Entries from a dataset:
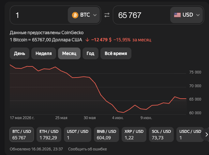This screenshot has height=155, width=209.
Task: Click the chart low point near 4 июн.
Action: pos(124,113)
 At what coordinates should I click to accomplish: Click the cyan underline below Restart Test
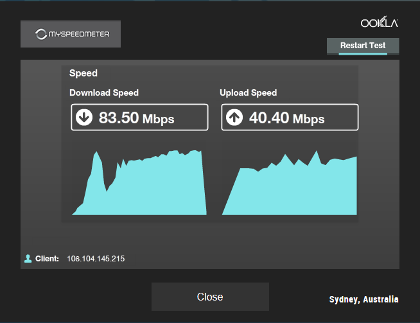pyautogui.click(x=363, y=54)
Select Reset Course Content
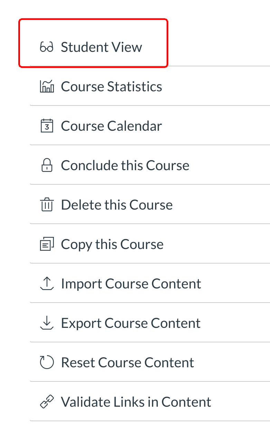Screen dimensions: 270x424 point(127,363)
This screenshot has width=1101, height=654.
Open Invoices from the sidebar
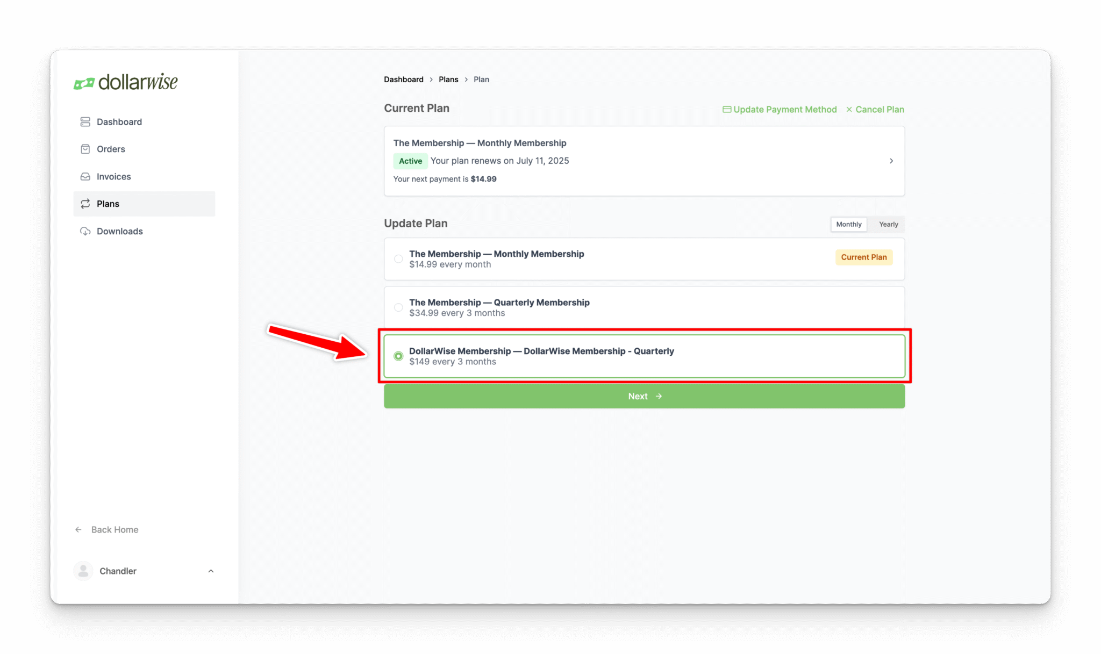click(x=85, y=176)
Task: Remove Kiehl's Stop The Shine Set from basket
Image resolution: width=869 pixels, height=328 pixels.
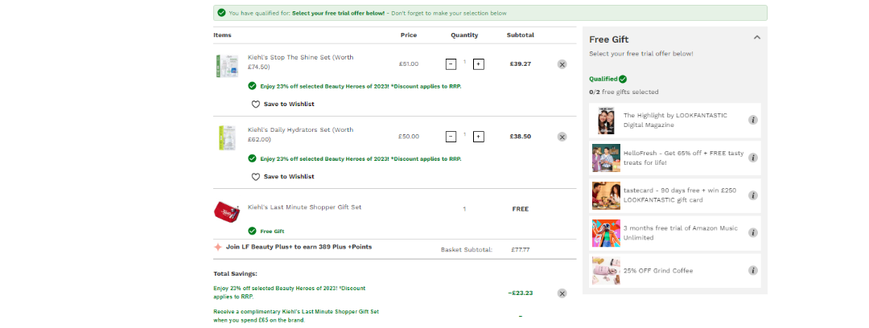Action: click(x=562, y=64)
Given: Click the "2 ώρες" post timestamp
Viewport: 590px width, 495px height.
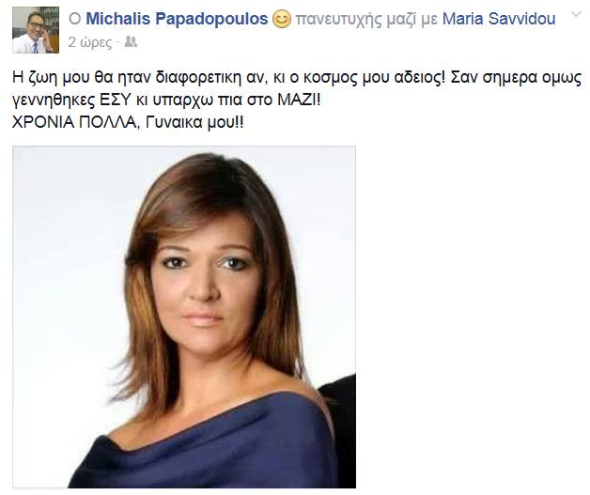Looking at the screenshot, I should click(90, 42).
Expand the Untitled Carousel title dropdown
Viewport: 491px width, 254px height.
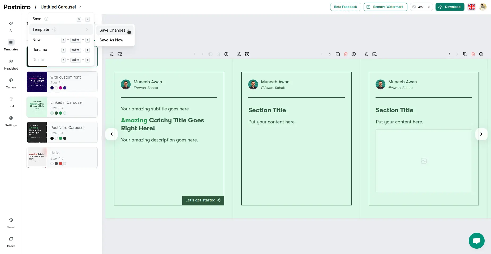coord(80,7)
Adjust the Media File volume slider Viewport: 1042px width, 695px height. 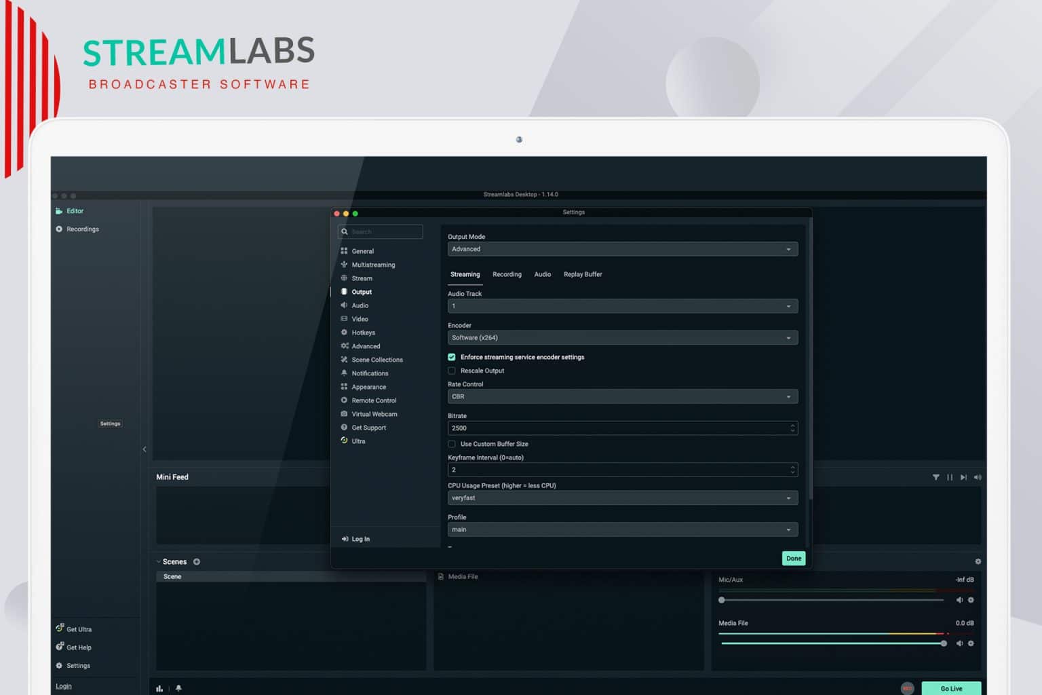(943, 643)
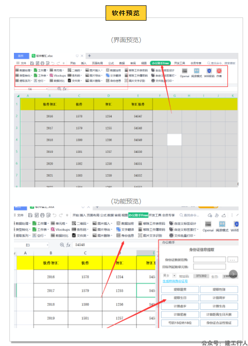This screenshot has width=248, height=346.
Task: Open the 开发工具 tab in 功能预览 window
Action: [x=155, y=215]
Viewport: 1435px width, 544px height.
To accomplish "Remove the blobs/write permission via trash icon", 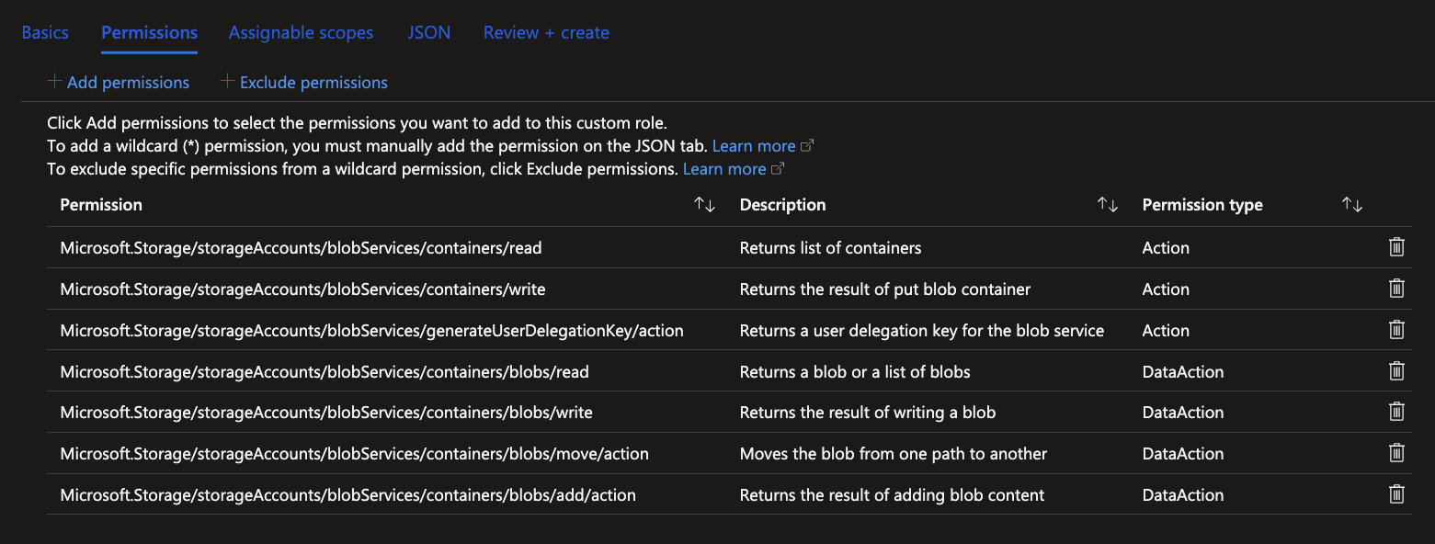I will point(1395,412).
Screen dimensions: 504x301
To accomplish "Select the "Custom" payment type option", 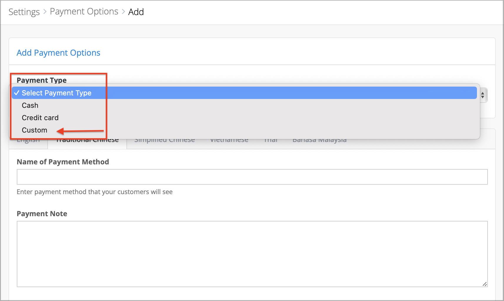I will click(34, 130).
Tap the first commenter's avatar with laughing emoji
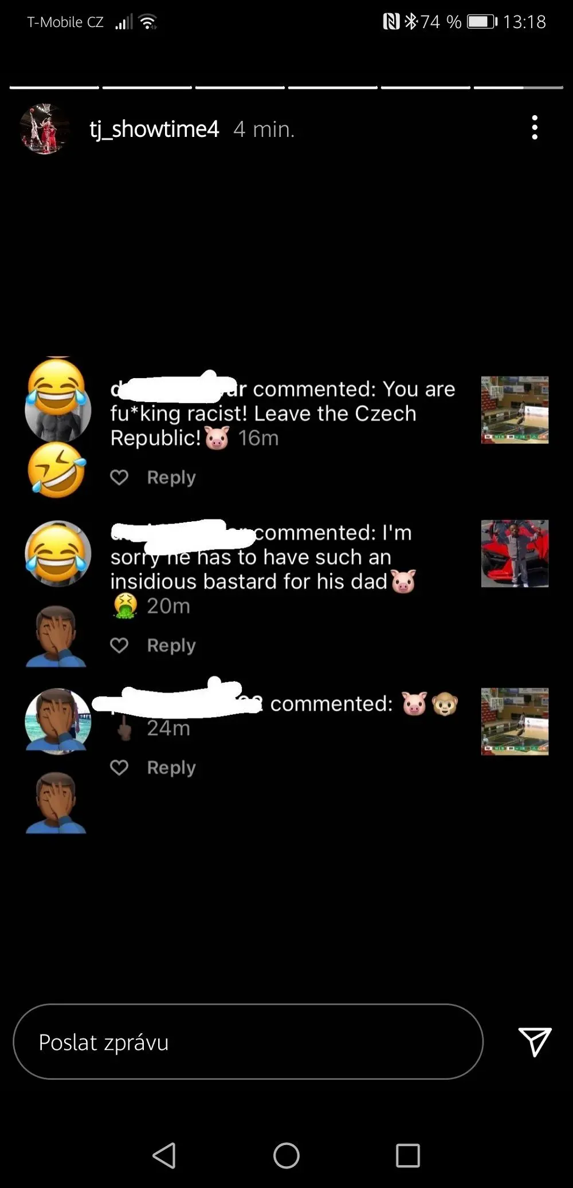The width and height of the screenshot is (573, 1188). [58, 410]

Directions for this task
Could you extract the lines of data word for word, starting at the line containing "This screenshot has width=1101, height=654." and ending at the line containing "coord(80,7)", with the pictures left out?

Complete answer
This screenshot has width=1101, height=654.
Open Invoices from the sidebar
click(x=85, y=176)
Task: Remove Kiehl's Stop The Shine Set from basket
Image resolution: width=869 pixels, height=328 pixels.
Action: click(x=562, y=64)
Given: Click the "2 ώρες" post timestamp
Viewport: 590px width, 495px height.
Looking at the screenshot, I should click(90, 42).
Expand the Untitled Carousel title dropdown
Viewport: 491px width, 254px height.
coord(80,7)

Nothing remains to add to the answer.